Laura B. Grabel - US grants

The long term goals of this study are to identify and characterize the molecules involved in the intercellular adhesion of teratocarcinoma stem cells, to describe their mode of action in adhesion, and their possible role during stem cell differentiation. The value of undertaking this study using teratocarcinoma stem cells is underscored by the implication that aggregation is a prelude to differentiation in this system. Studying the basis of adhesion and differentiation of teratocarcinoma stem cells is of particular interest because the stem cells lose their tumorigenecity when they differentiate, thereby providing a model for evaluating the regulation of the neoplastic state.

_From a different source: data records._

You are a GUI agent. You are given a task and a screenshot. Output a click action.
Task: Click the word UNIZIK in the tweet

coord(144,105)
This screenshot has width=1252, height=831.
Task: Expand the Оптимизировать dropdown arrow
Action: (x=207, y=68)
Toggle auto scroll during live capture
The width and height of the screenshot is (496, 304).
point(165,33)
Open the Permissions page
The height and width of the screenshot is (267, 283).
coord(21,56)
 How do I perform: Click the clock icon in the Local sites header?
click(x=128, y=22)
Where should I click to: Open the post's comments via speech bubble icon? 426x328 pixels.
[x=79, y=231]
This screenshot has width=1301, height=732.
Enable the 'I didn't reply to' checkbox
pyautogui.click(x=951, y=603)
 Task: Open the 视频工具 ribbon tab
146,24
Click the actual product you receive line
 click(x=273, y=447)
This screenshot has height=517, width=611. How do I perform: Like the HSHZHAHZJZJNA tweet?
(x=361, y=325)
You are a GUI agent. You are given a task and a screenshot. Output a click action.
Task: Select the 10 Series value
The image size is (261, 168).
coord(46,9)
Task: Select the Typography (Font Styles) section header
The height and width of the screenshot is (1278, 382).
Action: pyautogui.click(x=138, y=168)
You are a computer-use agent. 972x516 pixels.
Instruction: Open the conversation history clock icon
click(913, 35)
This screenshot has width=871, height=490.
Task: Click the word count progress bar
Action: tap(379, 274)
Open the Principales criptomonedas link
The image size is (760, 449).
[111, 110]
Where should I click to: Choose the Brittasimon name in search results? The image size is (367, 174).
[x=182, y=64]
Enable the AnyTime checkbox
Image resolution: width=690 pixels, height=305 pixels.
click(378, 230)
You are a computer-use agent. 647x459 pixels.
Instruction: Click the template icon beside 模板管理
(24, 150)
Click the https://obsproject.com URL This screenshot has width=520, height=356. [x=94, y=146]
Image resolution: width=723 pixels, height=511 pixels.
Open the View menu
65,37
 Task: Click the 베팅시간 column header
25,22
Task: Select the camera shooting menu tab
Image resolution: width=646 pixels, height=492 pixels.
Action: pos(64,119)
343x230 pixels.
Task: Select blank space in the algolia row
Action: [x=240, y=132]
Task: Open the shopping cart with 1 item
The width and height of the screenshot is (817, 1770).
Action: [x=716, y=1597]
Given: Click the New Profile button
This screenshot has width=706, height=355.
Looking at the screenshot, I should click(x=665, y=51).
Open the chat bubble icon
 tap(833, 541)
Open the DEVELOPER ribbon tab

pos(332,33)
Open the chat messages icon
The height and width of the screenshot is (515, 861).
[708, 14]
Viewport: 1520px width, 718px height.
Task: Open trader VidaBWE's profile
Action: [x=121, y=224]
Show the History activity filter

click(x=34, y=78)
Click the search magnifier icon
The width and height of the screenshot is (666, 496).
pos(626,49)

In preliminary studies based upon the lectin hypothesis of cell-cell recognition, we have described a fucan-mannan specific lectin activity, present on the surface of the stem cells, which appears to mediate a divalent cation-independent component of cell adhesion. We have recently identified the protein responsible for this activity. The specific aims of this proposal include employing antibody specific to the lectin in studies designed to 1) determine the cell type specificity of expression of the lectin, 2) verify the role of the protein in stem cell adhesion, and 3) determine if this protein is involved in stem cell differentiation. In addition we propose to identify an endogenous carbohydrate-containing receptor for the lectin, and to decipher the mode of action of these interacting components during cell adhesion. The lectin receptor may be found among the previously described stem cell glycoconjugates reported to contain terminal fucose. The tissue specificity of the divalent cation-dependent and the divalent cation-independent systems of adhesion will be determined and the role of extracellular multicomponent particles as aggregation promoters will be evaluated. These experiments will provide detailed information on the moelcular mechanism of the intercelluar adhesion of teratcarcinoma stem cells.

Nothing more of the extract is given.